By creating personalized soldier avatars that reflect actual individual attributes (e.g., fitness level, marksmanship scores, weapon training, individual skills, cognition, and more) we have the potential to increase realism and provide a more effective training environment. In addition, personalized avatars can be leveraged in Multi-Domain Operations (MDO), flight and vehicle simulations, supporting the Future Vertical Lift (FVL), STE Cross-Functional Team (CFT) and Next Generation Combat Vehicles (NGCV) CFT, as well as in telepresence use cases, supporting the Soldier Lethality (SL) CFT, particularly Integrated Visual Augmentation System (IVAS), and the Network (NET) CFT.

Objectives
Personalized avatars have many benefits, from increasing engagement to accelerating skill learning. If the avatar that a soldier uses in a simulation looks, behaves, and interacts like that soldier as much as possible, what effect would that have on training, as an individual or in a team context? Would the avatar have an effect on the soldier’s behavior in the real world?

To answer these questions, we are developing an integrated personalized avatar testbed, leveraging both ICT’s Rapid Integration & Development Environment (RIDE) and Virtual Human Toolkit (VHToolkit), that combines academic and industry technologies into a common framework in support of rapidly developing new avatar-related prototypes.

We will then investigate the effect of soldiers using personalized avatars versus generic avatars in a combat simulation. Our aim is to understand whether witnessing a high-fidelity personalized avatar, resembling a close personal friend experiencing a combat injury, leads to different reactions compared to observing a generic avatar enduring a similar injury.

Using fMRI scanners, we will measure activation of the pain matrix and record specific readings from neural regions in the brain such as the supplementary motor area (SMA), dorsal anterior cingulate cortex (dACC), anterior midcingulate cortex (aMCC), anterior insula, and periaqueductal gray (PAG).

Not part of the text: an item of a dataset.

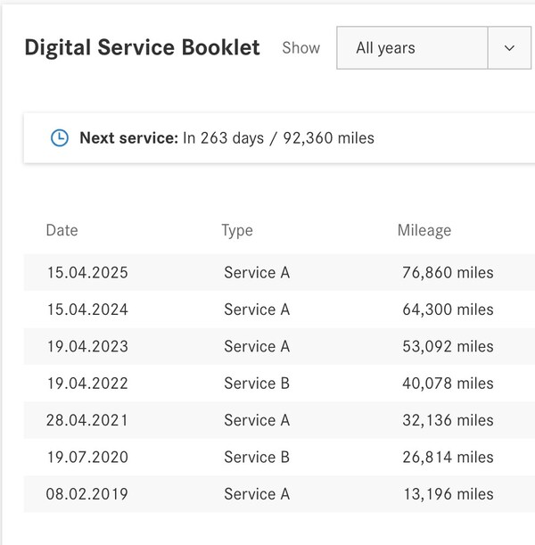Select the date 08.02.2019 entry
This screenshot has width=535, height=545.
(x=87, y=494)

Additionally, surveys will be conducted to record data on measures of closeness, sense of presence, empathy, immersion, and the uncanny valley. The research findings will contribute to establishing the significance of personalized avatars in military medical simulation and training.

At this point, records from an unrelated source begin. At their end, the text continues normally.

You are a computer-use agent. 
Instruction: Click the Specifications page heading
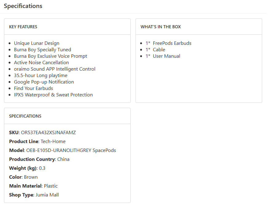coord(23,6)
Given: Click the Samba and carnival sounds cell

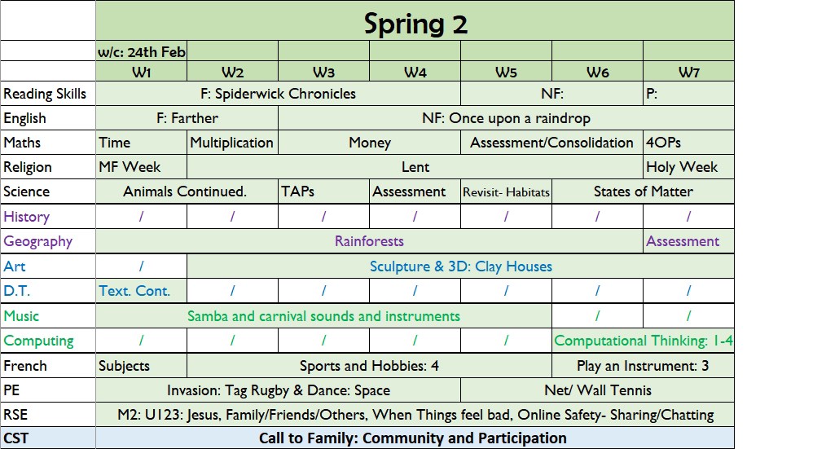Looking at the screenshot, I should [x=323, y=316].
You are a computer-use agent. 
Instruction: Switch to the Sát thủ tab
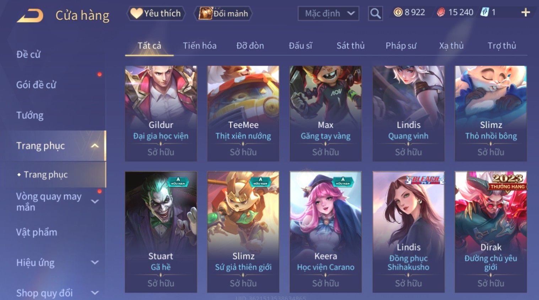[351, 46]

Within the context of the Army’s Future Command’s Army Modernization efforts, this proposed work directly supports the CFT.

Results
In Q4 2024, we will provide the Army, academic and S&T communities with valuable insights to further guide personalized avatar related S&T and vendor priorities and requirements, including the ability to rapidly create personalized avatar systems within the military domain to evaluate their efficacy.

Next Steps
ICT is currently creating a data store of personalized soldier avatars from photo capture sessions. Results will be integrated with RIDE and the VHToolkit in order to create a simulation with personalized avatars. The fMRI study in collaboration with the USC Brain and Creativity Institute (BCI) is slated for the summer of 2024. This project is funded by the 6.2 mission contract and is due for completion in 2024.